In direct continuation of yesterday's article about easily causing segmentation faults on AMD Zen CPUs, I have carried out another battery of tests for 24 hours and have more information to report today on the ability to trivially cause segmentation faults and in some cases system lock-ups with Ryzen CPUs.
If you didn't read yesterday's article be sure to do so for more background information and my initial steps on causing segmentation faults for Ryzen as well as testing some theories about the faults, but so far haven't been able to find a workaround to completely avoid this problem... This article is mostly about other attempts made at trying to nail down the issue, but to no avail, as well as showing other areas where these segmentation faults can be reproduced on Ryzen.

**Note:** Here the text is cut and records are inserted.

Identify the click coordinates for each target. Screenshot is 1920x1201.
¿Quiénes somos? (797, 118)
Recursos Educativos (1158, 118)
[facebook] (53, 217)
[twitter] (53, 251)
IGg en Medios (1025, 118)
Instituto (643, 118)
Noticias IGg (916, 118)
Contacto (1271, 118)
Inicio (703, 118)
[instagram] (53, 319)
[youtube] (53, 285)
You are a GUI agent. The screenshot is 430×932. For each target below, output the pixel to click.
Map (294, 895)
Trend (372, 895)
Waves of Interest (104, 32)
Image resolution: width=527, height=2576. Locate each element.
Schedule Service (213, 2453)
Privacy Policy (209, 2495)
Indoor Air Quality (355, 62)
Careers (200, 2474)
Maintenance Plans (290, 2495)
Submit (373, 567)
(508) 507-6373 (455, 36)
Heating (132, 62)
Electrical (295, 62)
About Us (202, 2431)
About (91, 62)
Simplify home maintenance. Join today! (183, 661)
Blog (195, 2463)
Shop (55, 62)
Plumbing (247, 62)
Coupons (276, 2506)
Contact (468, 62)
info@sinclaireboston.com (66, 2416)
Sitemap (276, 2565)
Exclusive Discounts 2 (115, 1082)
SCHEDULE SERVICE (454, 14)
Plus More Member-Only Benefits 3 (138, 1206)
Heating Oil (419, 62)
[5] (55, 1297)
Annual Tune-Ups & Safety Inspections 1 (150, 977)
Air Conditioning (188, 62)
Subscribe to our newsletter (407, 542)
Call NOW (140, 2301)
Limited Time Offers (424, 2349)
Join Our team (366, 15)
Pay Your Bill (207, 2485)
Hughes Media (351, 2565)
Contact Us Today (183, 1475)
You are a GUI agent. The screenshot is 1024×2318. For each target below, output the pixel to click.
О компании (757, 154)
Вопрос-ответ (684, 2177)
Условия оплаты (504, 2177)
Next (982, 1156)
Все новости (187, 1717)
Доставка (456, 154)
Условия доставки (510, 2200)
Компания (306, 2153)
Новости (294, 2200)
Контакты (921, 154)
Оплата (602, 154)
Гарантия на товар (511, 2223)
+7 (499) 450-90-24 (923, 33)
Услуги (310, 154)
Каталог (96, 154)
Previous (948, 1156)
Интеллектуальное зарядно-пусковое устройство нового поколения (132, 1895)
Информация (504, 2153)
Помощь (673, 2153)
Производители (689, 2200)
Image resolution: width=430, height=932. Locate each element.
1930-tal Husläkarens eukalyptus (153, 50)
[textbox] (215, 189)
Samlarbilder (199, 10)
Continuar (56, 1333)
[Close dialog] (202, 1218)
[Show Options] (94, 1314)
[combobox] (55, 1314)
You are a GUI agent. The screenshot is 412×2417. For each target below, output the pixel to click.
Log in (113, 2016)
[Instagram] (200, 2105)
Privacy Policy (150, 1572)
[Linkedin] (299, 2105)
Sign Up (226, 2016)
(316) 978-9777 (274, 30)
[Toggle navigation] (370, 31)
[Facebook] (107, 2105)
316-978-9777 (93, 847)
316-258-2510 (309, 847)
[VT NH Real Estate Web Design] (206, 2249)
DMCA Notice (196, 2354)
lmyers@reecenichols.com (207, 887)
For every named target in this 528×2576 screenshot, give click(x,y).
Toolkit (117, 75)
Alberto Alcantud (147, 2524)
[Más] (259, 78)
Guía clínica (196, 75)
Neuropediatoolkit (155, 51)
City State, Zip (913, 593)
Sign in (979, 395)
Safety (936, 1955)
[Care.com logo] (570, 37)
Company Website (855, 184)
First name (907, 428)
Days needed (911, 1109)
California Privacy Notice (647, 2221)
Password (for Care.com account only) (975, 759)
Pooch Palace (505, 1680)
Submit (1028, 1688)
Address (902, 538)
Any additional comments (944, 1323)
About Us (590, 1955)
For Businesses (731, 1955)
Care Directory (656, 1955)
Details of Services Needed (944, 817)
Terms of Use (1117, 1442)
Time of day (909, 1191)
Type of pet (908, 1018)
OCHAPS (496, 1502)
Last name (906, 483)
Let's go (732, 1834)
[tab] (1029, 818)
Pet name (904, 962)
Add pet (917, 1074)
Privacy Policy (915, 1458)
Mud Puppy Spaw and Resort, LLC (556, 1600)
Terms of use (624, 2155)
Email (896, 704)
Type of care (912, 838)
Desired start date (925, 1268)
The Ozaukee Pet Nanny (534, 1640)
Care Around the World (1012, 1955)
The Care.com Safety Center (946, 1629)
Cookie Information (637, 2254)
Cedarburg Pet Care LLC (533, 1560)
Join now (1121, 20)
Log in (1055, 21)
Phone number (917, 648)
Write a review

For this article all of my testing was done using Phoronix Test Suite's stress-run functionality. As explained in yesterday's article, the stress-run command within the Phoronix Test Suite has been used by enterprise customers for stress testing / burn-ins of hardware and checking for stability. Rather than benchmarking for performance, stress-run allows executing multiple test profiles in parallel for fully loading the system with whatever workloads you would like. Using PTS_CONCURRENT_TEST_RUNS=4 TOTAL_LOOP_TIME=60 phoronix-test-suite stress-run build-linux-kernel build-php build-apache build-imagemagick will have the Phoronix Test Suite continually running four different benchmarks simultaneously for a period of 60 minutes. As soon as one test finishes, another is fired up. The stress-run algorithm randomly picks the tests of your set to run, but does look at the test profile to ensure if the tests stress multiple subsystems, it tries to ensure stress on all subsystems are always being stressed. The Phoronix Test Suite's stress-run functionality isn't advertised as much as its other features, but is very useful for loading up a system with plenty of real-world workloads concurrently. This has been my main means of reproducing the Ryzen bug.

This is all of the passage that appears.